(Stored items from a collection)
-*-

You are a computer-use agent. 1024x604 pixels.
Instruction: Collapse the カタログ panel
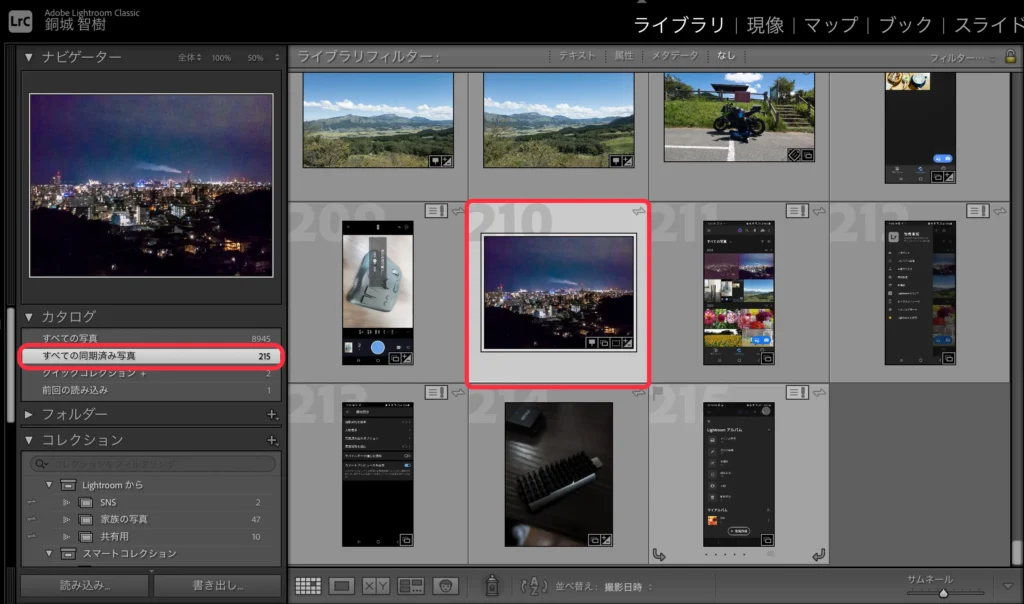[29, 317]
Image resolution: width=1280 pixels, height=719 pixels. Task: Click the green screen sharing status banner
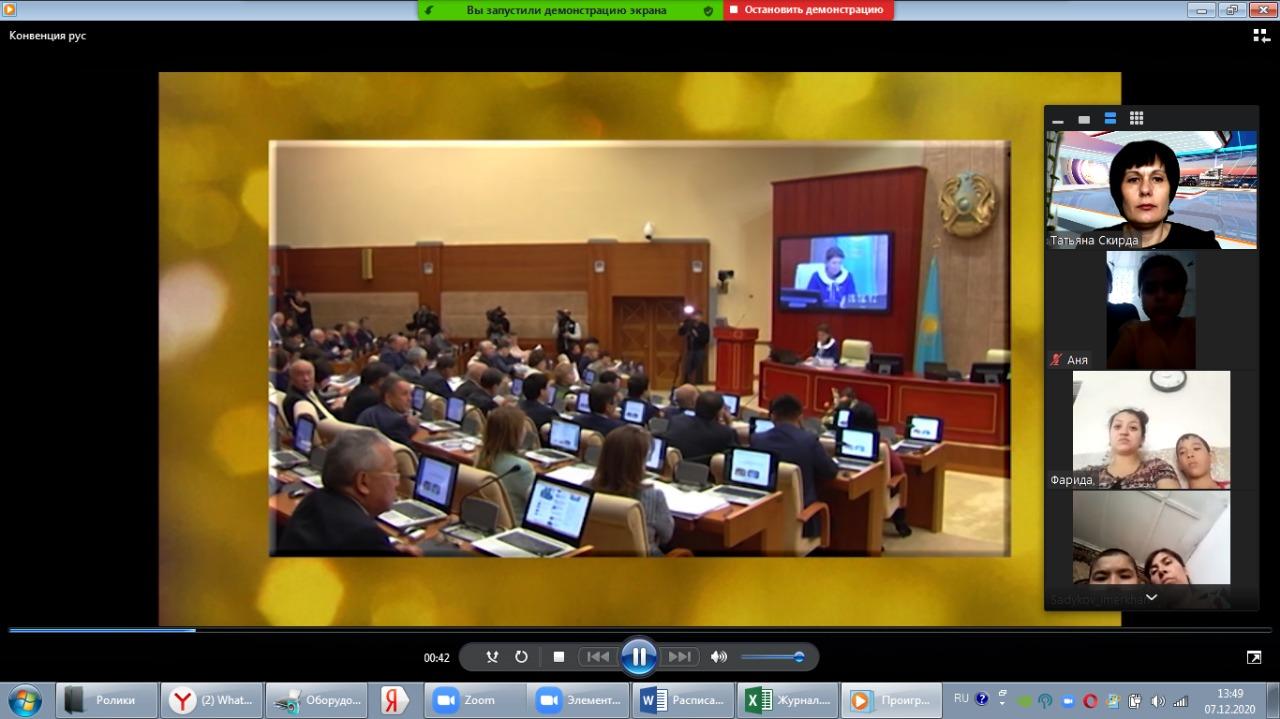pos(566,10)
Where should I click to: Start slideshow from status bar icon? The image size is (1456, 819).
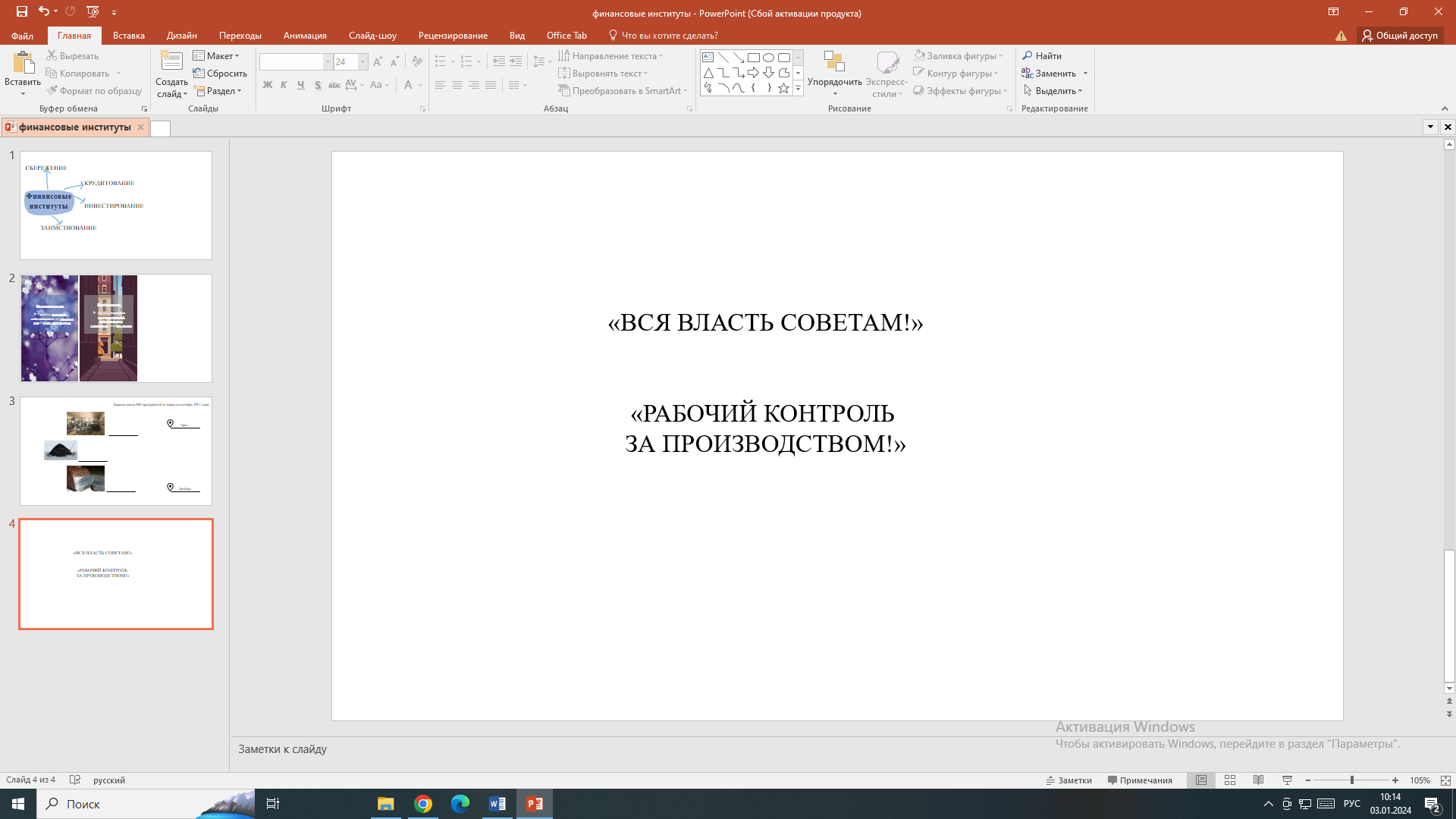(1287, 780)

-*-

**Assigned task**: Your reply should restate the data above word for word and contain no pictures.

**Output of the exercise**:
You are a computer-use agent. 1024x604 pixels.
Instruction: Collapse the カタログ panel
[29, 317]
Image resolution: width=1280 pixels, height=719 pixels. Task: Click the green screen sharing status banner
pos(566,10)
Where should I click to: Start slideshow from status bar icon? The image size is (1456, 819).
(1287, 780)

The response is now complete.